* _待完成任务_:
判断以下三条陈述是否与引用段落相符。每条答"是"或"否",并逐字引出段落中起决定作用的原文。
1. 示例给出的输出为 1->1->2->3->4->4。
2. 新链表是复制两个链表的节点值后另建节点组成的。
3. 在 C++ 代码中,h 是新链表的头指针。

* _引用段落_:
将两个有序链表合并为一个新的有序链表并返回。新链表是通过拼接给定的两个链表的所有节点组成的。
示例:
输入:1->2->4, 1->3->4
输出:1->1->2->3->4->4
C_非递归合并
/**
* Definition for singly-linked list.
* struct ListNode {
* int val;
* struct ListNode *next;
* };
*/
struct ListNode* mergeTwoLists(struct ListNode* l1, struct ListNode* l2){
if(l1==NULL)
return l2;
if(l2==NULL)
return l1;
struct ListNode* newNode;
struct ListNode* tail;
if(l1->val<l2->val){
newNode=l1;
l1=l1->next;
}
else{
newNode=l2;
l2=l2->next;
}
tail=newNode;
while(l1&&l2){
if(l1->val<l2->val){
tail->next=l1;
l1=l1->next;
}
else{
tail->next=l2;
l2=l2->next;
}
tail=tail->next;
}
if(l1)
tail->next=l1;
else if(l2)
tail->next=l2;
return newNode;
}
C_递归合并
struct ListNode* mergeTwoLists(struct ListNode* l1, struct ListNode* l2) {
struct ListNode* newNode;
if(!l1)
return l2;
if(!l2)
return l1;
if(l1->val<l2->val)
{
newNode=l1;
newNode->next=mergeTwoLists(l1->next,l2);
}
else
{
newNode=l2;
newNode->next=mergeTwoLists(l1,l2->next);
}
return newNode;
}
C++
class Solution {
public:
ListNode* mergeTwoLists(ListNode* l1, ListNode* l2) {
if(l1 != NULL && l2 != NULL) {
ListNode *p = l1;
ListNode *q = l2;
ListNode *t, *h;//t为新链表的连接指针,h为新链表的头指针
if(p->val > q->val) {
t = q;
h = q;
q = q->next;
} else {
t = p;
h = p;
p = p->next;
}
while(p != NULL && q != NULL) {
if(p->val > q->val) {
t->next = q;
t = t->next;
q = q->next;
} else {
t->next = p;
t = t->next;
p = p->next;
}
}
while(p != NULL && q == NULL) {
t->next = p;
p = p->next;
t = t->next;
}
while(p == NULL && q != NULL) {
t->next = q;
q = q->next;
t = t->next;
}
while(p == NULL && q == NULL) {
return h;
}
}
if(l1 == NULL && l2 != NULL) {
return l2;
}
if(l1 != NULL && l2 == NULL) {
return l1;
}
if(l1 == NULL && l2 == NULL) {
return NULL;
}
}
};

* _可用资料_:
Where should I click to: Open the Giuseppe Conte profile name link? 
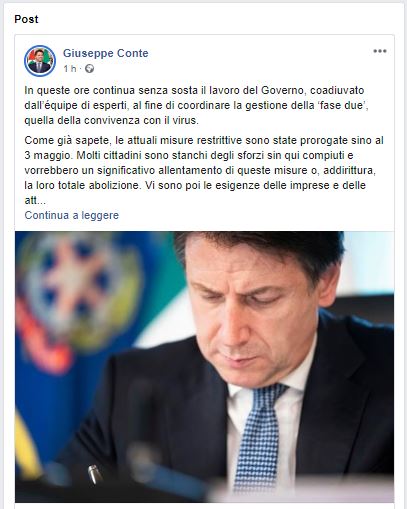tap(105, 53)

* _书面回答_:
1. 是。"输出:1->1->2->3->4->4"
2. 否。"新链表是通过拼接给定的两个链表的所有节点组成的。"
3. 是。"h为新链表的头指针"